Quelques heures après l'annonce d'un accord entre l'Iran et les États-Unis, l'amertume grandi du côté Israël. Si Benjamin Netanyahou se félicite d'avoir réussi à "sauver Israël", dans les faits, l'amertume est grande du côté de l'État hébreu, qui ne connait pas encore les détails de l'accord.
L'accord entre l'Iran et les États-Unis annoncé ce lundi permet à tout une région d'entrevoir enfin le retour au calme. Mais du côté d'Israël, ont affiche une satisfaction d'apparence.
Devant les caméras, le Premier ministre israélien Benjamin Netanyahou se félicite d'avoir lutter conter le programme nucléaire iranien. "Le plus important c'est que nous avons sauvé l'État d'Israël de la menace d'une destruction nucléaire", insiste-t-il.
Mais les motifs d'insatisfaction, voire d'inquiétude, ne manquent pas pour les Israéliens.
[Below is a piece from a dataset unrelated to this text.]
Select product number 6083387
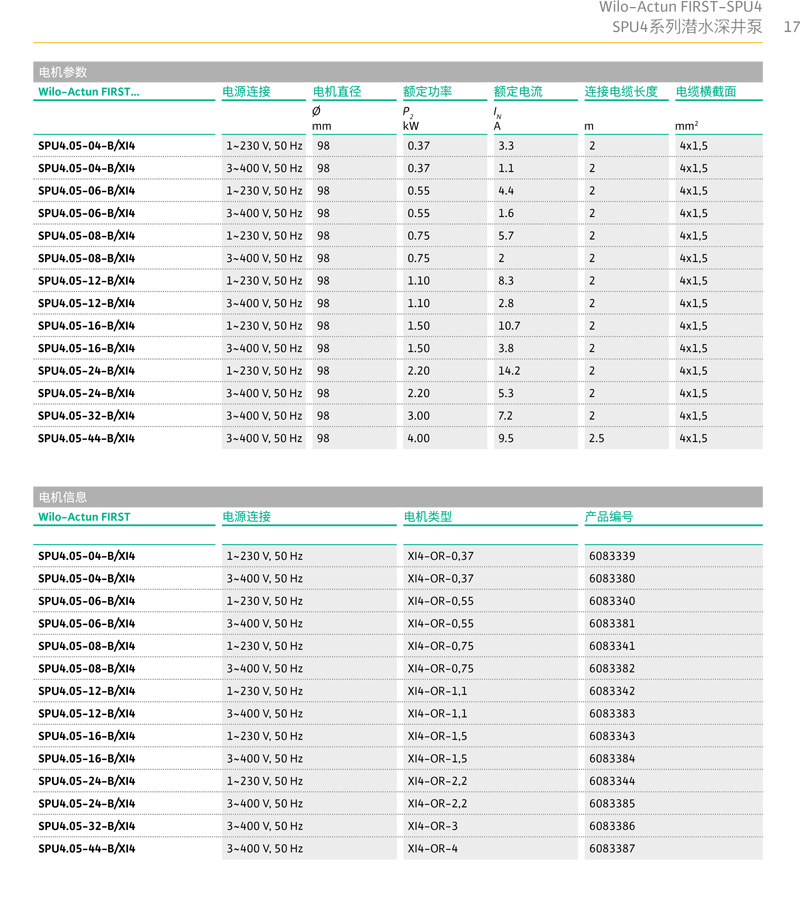The image size is (800, 899). [612, 849]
Ils concernent d'abord la mise à l'écart de l'État hébreu, dont les dirigeants n'ont pas ou peu été consultés. Benjamin Netanyahou a d'ailleurs reconnu ce lundi, qu'il ne savait pas quel était le contenu de l'accord.
Vers un soutien accru de l'Iran au Hezbollah ?
Une chose est certaine, elle contribue aux préoccupations. Avec ce protocole d'accord, l'Iran risque de devenir un partenaire international légitime, alors que le régime des Mollahs n'a pas renoncé à sa volonté d'annihiler l'État d'Israël. En outre, le dégel d'une partie de ses avoirs bloqués à l'étranger devrait permettre à la République islamique de se renforcer et d'augmenter son soutien financier aux milices chiites, notamment le Hezbollah au Liban.
L'accord pourrait d'ailleurs imposer à Israël la fin des opérations qui l'y mènent, contre le Hezbollah. Autre motif d'inquiétude, et non des moindres pour l'État hébreu : l'incertitude sur le sort du programme nucléaire de l'Iran, qui devrait faire l'objet de négociations ultérieures.